Lista de exercícios:
**A.** Traduza para o inglês esta frase do trecho sobre os furtos no canteiro de obras de Novo Bento Rodrigues: "Várias trilhas clandestinas foram abertas em propriedades circunvizinhas ao reassentamento, algumas delas com o rompimento de cercas e formando sulcos em matas."
**B.** Retome o trecho sobre os furtos no canteiro de obras de Novo Bento Rodrigues e continue a escrita a partir da última frase.

Trecho da página:
● ● ● ● ● ● ●

No entorno do canteiro de obras de Novo Bento Rodrigues, a equipe de reportagem do EM constatou que mesmo o ritmo frenético das obras, com operários e caminhões trabalhando o dia todo, e a presença de seguranças, não impedem que o local seja alvo de roubos de insumos e ferramentas – material que não custa milhões, mas certamente se soma aos prejuízos. Várias trilhas clandestinas foram abertas em propriedades circunvizinhas ao reassentamento, algumas delas com o rompimento de cercas e formando sulcos em matas.
Ao longo desses caminhos, em moitas altas de capim, ficam depositados materiais novos, como rolos de arames farpados, cordas e ferragens. Ferramentas novas, como trenas, serras, chaves e carrinhos de mão ainda com as etiquetas que comprovam ser novos também se encontram nesses locais. A reportagem apurou que há a suspeita de que os insumos sejam escondidos para ser recolhidos depois do expediente, e revendido no comércio local. Um material que fatalmente precisará ser reposto.

● ● ● ● ● ● ●

Conjunto de dados:
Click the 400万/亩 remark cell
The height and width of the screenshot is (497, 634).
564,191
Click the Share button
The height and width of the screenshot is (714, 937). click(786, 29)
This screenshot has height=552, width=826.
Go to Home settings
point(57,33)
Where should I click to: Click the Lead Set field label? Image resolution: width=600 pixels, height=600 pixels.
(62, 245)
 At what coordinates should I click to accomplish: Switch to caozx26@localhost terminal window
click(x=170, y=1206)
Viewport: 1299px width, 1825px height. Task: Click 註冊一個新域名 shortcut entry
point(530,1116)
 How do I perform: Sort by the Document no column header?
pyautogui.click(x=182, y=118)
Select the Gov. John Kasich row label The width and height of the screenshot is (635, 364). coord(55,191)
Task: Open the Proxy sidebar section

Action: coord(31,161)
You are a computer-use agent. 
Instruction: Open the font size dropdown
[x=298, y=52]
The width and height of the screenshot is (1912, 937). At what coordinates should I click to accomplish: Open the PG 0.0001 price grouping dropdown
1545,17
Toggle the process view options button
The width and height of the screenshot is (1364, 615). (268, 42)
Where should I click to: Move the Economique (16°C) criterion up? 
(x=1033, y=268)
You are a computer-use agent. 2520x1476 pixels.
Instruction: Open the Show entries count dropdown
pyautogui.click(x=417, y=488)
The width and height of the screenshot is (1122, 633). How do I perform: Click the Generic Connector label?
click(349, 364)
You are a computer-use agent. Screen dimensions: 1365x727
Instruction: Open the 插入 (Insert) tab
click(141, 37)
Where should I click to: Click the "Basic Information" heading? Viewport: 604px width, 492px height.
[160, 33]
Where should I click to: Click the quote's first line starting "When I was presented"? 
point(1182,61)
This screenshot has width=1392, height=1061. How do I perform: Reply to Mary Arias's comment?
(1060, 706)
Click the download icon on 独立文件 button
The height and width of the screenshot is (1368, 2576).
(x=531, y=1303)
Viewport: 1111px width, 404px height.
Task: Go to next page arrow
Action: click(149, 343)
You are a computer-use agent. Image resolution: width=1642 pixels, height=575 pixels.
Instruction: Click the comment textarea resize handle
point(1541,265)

● ● ● ● ● ● ●

Respostas:
**A.** Several clandestine trails have been opened on properties surrounding the resettlement, some of them by breaking through fences and cutting furrows into the woods.

**B.**
Negociação
Consultada sobre os prazos para reassentamentos, a Fundação Renova informou que na audiência promovida no último dia 29, os atingidos e o MP estadual “se manifestaram desfavoravelmente (às propostas de reassentamento, troca de lotes e soluções para pontos sem acordo), não apresentando nenhuma contraproposta, o que impossibilitou o alcance de um acordo”. “Assim, as definições quanto aos prazos e compensações dependerão de uma decisão judicial”, acrescentou.
A fundação diz entender que “os prazos do reassentamento são diretamente influenciados pelo processo coletivo e deliberativo definido para tomada de decisões” em relação à construção de moradias. Segundo a entidade, esse processo foi estabelecido em diretrizes definidas com a comunidade, comissão de atingidos e assessoria técnica, com acompanhamento do Ministério Público. Esse processo, sustenta, tem reflexo no aumento dos prazos.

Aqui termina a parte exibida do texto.